Warner B. Jenkins, one of the D.C. officials who grant building permits for the city's booming construction and home renovation industry, three times lowered permit fees after receiving personal payments from the applicants, according to canceled checks, documents and interviews with those who said they paid him.

In addition, the D.C. government could be losing several million dollars a year in fees because of a lax system in which construction costs -- the basis for the fees -- have been routinely underestimated, according to records and interviews.

The permit fee paid to the city is the equivalent of a tax -- $38 for each estimated $1,000 of work.
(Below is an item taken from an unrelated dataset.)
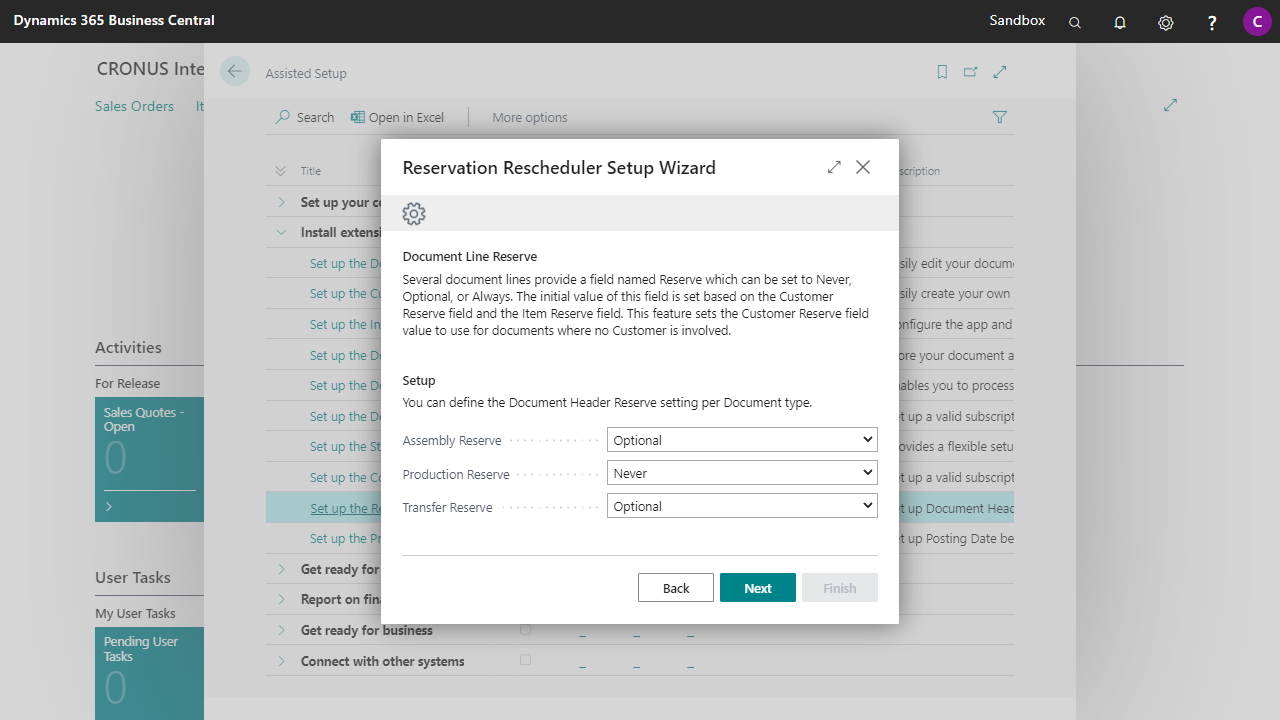Click the back arrow on Assisted Setup

tap(235, 71)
In one of the three alleged incidents of improper payments, Helmut Hawkins, a federal government employe, said in a series of interviews that last Dec. 9, Jenkins lowered the estimated value of his proposed renovation on his house in Mount Pleasant from about $14,000 to $2,000. That lowered the permit fee from about $500 to $76. Hawkins said he wrote a check to the D.C. treasurer for $76.

At the same time, Hawkins said, Jenkins asked him to make out a second check for $75 and leave the payee space blank. Hawkins did. When that canceled check was returned, Hawkins said, the payee had been filled in as "W.B. Jenkins." The check had been endorsed by a signature of that name and deposited, Hawkins said.
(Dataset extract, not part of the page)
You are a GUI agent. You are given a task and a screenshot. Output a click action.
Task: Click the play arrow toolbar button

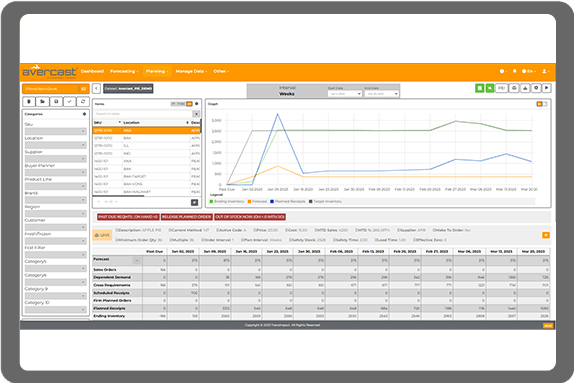(547, 88)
Two reporters showed Jenkins a copy of the check during an interview yesterday in his office at 614 H St. NW. "No question, that's my signature," he said. Later, he said, "It looks like my signature."

Jenkins denied any wrongdoing. He said there was no connection between the check and the permit application. The check was probably for interior design work, which he does, he said, in addition to his $24,527-a-year job for the city. Hawkins said no such work was done or discussed.

The most recent alleged incident occurred March 25. Tony Ruggerio, a construction employe for McDonald's Corp., said Jenkins lowered the value of proposed renovations on a restaurant downtown from $45,000 to $25,000. Jenkins then asked him to make out a check for $950, the amount of the fee, but to make the check payable to Jenkins, Ruggerio said.

The check, drawn on Ruggerio's personal account, bounced, Ruggerio said. Ruggerio subsequently wrote a second check for that amount, payable to the city treasurer and obtained a bona fide permit. Jenkins later complained that he received no money himself, according to Ruggerio.

In the third alleged incident, Brian Fitzpatrick went to obtain a permit for renovation of his Capitol Hill row house in November 1980. Fitzpatrick estimated the value of the work at $30,000. Jenkins lowered the estimate to $3,000, reducing the fee by more than $1,000.

Fitzpatrick said that he wrote one check to the D.C. treasurer for the fees and another check for $250. He made the second check payable to himself, Fitzpatrick said, endorsed it and then gave it to Jenkins. Fitzpatrick said that Jenkins' name appears on the back of the canceled check. But Fitzpatrick declined to show the canceled check to reporters.

In another alleged instance in November 1979, Jorge Flores, a suburban Maryland contractor, said Jenkins offered to reduce the estimate for a $40,000 renovation job to $14,000, lowering the fee due the city from $1,520 to less than $600. Flores said Jenkins wanted $150 for himself.

Flores declined to make the payment, submitted a new application with a lowered estimate and received a permit for the lower fee from another official in Jenkins' office without making any personal payment, Flores said.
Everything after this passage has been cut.